Momentum efek perayaan Lebaran (seasonal effect) juga diharapkan dapat mendorong pertumbuhan ekonomi pada triwulan I 2026, khususnya bagi sektor UMKM melalui peningkatan konsumsi rumah tangga yang berdampak pada naiknya permintaan kredit modal kerja.

Sebagai bentuk dukungan nyata terhadap peningkatan akses pembiayaan UMKM, OJK telah menerbitkan POJK Nomor 19 Tahun 2025 tentang Kemudahan Akses Pembiayaan kepada UMKM (POJK UMKM). Regulasi ini mewajibkan bank dan lembaga keuangan non-bank (LKNB) untuk menerapkan prinsip mudah, tepat, cepat, murah, dan inklusif, serta menyediakan skema pembiayaan khusus bagi UMKM.
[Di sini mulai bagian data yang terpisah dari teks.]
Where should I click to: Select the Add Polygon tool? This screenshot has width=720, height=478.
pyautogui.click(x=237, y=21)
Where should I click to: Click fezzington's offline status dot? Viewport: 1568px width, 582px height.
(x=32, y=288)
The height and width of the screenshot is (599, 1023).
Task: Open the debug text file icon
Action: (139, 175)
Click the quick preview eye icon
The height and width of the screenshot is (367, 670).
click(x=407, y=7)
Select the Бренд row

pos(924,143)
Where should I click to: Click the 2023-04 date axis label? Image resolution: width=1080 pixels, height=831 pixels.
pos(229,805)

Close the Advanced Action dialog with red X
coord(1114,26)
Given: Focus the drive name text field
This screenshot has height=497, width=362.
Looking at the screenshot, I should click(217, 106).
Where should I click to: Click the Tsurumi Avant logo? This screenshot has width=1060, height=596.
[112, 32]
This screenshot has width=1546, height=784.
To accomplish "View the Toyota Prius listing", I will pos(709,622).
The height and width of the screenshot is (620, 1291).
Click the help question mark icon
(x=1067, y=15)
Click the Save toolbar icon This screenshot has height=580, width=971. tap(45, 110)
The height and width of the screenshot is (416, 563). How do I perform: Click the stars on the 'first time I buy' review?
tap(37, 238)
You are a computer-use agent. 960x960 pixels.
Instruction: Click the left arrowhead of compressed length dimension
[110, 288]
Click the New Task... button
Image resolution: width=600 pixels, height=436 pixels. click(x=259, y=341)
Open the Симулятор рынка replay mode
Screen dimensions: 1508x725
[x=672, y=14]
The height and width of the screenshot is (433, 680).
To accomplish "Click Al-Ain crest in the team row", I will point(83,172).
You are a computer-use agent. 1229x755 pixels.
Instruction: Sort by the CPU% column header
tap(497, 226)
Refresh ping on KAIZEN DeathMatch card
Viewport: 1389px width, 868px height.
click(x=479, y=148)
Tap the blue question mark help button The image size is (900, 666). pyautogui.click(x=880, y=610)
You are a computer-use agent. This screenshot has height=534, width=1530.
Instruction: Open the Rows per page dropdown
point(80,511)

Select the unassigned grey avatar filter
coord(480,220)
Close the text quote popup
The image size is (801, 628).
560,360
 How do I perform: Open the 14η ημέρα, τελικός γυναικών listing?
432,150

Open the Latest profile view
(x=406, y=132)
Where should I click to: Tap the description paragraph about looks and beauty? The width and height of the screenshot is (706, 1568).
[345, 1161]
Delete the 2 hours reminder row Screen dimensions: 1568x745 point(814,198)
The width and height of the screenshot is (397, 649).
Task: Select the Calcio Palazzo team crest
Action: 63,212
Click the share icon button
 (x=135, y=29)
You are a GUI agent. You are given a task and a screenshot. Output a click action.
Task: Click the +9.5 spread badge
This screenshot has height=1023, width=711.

Selain itu, OJK juga telah membentuk Departemen Pengaturan dan Pengembangan UMKM dan Keuangan Syariah sebagai bentuk komitmen institusional dalam mendukung pemerintah memajukan sektor UMKM. Upaya tersebut dilakukan melalui berbagai strategi, antara lain pengembangan model bisnis pembiayaan, optimalisasi pemanfaatan credit scoring, serta segmentasi dan profiling UMKM.

“Saat ini OJK terus berkoordinasi dengan industri perbankan terkait implementasi POJK UMKM dalam rencana bisnis bank,” ujar Dian.

OJK juga mendukung penuh program pemerintah, termasuk target penyaluran Kredit Usaha Rakyat (KUR) dan kredit program lainnya pada 2026 yang mencapai Rp308,41 triliun.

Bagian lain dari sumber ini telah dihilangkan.